WHAT YOU NEED TO DO = Using the listing below, copy every line that mentions "item".

DATA TO USE =
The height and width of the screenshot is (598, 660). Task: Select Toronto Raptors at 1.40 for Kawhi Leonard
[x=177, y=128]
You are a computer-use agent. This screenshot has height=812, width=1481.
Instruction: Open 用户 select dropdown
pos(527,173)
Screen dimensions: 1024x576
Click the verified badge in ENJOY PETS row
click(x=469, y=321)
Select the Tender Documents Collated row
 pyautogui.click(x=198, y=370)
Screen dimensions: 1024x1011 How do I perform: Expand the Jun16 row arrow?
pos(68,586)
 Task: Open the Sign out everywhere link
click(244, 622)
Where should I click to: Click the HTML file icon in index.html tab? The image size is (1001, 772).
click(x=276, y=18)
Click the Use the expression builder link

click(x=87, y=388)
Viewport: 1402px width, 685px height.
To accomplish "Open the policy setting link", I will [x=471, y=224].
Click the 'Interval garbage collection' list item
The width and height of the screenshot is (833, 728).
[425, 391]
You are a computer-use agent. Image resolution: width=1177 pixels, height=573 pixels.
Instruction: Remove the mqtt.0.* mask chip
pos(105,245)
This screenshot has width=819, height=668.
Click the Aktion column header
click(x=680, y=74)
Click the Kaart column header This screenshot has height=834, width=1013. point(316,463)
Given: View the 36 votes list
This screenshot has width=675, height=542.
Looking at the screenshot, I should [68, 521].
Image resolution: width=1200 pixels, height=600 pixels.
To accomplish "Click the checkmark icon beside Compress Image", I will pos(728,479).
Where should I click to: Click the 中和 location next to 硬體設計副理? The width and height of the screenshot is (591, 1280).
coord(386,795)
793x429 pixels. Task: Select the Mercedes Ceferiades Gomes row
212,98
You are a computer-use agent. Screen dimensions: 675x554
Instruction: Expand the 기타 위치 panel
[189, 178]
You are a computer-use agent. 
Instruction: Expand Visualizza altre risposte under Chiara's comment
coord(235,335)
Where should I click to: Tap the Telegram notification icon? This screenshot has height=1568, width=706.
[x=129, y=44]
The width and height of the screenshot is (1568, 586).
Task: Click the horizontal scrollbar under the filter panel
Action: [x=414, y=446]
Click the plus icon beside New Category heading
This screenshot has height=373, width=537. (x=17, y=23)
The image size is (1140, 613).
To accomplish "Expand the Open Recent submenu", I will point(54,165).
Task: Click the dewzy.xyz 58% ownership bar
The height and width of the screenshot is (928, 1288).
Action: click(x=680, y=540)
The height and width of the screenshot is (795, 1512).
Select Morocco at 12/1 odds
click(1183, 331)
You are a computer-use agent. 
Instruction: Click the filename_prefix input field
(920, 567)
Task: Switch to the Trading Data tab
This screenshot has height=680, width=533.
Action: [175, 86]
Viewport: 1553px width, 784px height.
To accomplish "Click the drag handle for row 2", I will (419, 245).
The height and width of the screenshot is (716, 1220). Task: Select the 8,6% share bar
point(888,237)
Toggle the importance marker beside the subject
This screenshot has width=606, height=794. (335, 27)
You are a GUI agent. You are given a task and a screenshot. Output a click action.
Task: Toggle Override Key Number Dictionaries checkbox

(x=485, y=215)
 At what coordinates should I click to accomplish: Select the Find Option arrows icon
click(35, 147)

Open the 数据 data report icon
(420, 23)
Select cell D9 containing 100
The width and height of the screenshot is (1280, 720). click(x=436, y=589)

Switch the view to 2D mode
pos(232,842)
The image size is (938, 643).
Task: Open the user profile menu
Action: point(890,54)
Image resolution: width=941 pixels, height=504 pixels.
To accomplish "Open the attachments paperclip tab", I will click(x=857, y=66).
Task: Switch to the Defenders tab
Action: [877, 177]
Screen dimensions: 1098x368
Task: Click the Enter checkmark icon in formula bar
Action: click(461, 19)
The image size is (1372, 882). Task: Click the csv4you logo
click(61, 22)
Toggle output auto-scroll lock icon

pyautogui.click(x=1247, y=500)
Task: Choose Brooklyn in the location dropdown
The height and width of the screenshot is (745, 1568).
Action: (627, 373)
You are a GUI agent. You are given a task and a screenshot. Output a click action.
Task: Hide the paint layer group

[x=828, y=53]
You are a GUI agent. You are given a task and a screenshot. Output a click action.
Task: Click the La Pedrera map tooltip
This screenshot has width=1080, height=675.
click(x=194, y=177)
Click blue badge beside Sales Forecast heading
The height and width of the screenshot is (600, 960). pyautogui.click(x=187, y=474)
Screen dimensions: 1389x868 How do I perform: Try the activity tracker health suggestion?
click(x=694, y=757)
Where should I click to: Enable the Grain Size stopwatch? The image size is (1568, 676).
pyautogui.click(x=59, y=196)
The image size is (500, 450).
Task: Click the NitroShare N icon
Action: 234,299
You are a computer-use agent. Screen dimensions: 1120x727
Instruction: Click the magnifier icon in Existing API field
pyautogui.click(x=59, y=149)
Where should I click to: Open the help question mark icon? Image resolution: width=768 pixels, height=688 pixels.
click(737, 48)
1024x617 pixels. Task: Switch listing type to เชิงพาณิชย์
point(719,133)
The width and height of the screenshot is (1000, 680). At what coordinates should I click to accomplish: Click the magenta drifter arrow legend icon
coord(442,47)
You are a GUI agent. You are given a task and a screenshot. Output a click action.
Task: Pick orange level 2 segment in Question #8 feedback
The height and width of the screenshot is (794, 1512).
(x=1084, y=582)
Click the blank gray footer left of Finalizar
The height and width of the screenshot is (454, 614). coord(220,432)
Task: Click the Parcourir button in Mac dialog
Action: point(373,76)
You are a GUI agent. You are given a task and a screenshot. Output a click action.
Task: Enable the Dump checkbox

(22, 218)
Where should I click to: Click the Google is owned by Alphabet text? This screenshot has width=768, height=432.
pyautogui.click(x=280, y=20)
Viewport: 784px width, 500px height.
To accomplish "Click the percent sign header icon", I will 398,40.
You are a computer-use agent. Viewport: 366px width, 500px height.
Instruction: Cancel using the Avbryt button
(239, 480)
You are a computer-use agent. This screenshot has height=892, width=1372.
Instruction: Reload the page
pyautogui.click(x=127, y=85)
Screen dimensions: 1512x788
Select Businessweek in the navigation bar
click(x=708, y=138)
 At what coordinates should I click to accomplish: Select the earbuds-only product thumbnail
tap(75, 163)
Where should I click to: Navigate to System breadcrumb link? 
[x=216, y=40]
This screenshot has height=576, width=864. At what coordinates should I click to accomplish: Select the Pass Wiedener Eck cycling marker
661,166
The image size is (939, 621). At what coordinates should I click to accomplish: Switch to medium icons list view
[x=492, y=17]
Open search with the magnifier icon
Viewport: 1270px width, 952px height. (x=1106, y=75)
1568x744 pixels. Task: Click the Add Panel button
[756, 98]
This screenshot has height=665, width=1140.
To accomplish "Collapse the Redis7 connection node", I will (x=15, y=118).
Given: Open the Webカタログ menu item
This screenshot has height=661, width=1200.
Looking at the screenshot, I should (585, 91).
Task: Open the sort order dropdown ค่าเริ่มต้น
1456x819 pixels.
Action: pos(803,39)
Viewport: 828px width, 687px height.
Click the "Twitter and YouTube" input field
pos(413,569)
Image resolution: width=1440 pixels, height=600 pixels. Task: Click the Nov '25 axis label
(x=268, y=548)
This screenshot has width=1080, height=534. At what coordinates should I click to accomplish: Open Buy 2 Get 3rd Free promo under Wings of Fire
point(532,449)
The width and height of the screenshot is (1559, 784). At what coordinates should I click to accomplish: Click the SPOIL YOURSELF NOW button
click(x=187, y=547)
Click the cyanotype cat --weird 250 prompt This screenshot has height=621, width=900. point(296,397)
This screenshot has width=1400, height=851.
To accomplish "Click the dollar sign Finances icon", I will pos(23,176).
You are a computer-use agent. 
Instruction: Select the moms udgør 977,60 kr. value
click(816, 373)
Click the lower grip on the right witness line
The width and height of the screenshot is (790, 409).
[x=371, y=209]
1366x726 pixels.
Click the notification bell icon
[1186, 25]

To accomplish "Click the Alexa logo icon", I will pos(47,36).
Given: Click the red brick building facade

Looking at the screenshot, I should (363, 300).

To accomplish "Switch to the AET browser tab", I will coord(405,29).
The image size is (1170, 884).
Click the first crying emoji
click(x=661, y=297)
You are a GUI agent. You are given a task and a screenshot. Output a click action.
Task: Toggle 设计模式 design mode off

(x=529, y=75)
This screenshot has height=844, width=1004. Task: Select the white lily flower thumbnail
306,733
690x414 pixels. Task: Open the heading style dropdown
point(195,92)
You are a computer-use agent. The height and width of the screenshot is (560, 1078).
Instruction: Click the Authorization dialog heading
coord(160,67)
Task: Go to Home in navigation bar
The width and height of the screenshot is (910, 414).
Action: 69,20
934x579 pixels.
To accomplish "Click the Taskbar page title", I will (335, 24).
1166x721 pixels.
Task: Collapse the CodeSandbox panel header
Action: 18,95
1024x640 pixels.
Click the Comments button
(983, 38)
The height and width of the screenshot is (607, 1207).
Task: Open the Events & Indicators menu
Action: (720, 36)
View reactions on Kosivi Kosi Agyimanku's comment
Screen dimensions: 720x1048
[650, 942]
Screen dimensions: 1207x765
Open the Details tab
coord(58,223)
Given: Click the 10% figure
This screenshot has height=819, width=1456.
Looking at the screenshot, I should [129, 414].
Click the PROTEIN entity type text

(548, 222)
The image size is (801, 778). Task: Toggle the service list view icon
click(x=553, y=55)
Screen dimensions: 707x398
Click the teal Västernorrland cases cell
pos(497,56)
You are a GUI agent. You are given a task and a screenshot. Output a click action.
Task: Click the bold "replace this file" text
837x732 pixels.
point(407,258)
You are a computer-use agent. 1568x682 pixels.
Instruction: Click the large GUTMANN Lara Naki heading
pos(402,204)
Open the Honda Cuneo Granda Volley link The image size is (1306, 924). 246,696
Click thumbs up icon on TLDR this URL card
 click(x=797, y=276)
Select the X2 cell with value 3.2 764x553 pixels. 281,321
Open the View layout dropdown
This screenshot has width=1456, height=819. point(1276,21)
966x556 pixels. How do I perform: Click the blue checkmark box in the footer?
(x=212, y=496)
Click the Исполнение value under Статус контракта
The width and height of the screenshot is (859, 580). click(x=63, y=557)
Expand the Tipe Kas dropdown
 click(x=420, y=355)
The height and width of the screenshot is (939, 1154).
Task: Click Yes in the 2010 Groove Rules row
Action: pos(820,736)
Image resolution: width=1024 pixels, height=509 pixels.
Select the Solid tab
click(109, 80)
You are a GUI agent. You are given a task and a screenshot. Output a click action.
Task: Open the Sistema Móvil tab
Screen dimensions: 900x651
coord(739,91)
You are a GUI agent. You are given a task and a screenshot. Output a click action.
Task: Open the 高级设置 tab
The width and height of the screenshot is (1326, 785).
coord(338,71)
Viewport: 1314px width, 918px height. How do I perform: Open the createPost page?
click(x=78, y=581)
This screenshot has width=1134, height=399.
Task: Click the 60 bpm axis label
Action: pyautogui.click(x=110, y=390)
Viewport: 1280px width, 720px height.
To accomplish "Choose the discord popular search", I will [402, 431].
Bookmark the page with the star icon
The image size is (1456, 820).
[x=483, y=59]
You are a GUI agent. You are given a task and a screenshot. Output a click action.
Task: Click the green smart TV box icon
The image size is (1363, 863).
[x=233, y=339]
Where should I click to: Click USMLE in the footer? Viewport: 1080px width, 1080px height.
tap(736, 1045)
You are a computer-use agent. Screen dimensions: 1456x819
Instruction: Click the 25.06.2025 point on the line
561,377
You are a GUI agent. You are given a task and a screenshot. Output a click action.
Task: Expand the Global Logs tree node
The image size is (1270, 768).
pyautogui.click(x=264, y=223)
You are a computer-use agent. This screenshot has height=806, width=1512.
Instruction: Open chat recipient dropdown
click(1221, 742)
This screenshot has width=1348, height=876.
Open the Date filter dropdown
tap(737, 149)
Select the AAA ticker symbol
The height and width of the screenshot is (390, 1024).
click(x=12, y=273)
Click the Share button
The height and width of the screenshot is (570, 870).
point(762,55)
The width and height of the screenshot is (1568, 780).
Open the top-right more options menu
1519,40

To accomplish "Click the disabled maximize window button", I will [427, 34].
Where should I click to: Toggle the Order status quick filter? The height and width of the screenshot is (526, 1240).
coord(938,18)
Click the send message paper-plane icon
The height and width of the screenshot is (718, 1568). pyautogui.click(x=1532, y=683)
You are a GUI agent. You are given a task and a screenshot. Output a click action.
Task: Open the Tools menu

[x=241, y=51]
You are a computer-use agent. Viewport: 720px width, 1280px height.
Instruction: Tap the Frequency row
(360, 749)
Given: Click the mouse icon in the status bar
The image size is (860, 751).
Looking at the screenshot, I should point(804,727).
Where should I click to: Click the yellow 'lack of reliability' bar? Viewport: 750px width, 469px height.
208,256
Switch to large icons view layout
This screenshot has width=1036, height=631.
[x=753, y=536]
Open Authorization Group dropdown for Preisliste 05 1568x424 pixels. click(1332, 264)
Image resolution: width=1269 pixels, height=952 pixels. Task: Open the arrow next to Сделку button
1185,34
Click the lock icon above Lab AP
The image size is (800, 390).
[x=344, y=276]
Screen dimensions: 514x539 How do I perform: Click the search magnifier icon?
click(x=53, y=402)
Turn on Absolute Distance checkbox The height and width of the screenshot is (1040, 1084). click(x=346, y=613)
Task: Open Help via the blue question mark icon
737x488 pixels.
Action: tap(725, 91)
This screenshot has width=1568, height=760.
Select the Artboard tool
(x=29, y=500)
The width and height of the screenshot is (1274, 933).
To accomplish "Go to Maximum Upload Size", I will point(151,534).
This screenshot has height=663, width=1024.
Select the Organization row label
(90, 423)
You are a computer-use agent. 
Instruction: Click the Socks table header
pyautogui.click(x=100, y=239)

TASK SOLUTION =
Click the 'Interval garbage collection' list item
Given: Open the Webカタログ menu item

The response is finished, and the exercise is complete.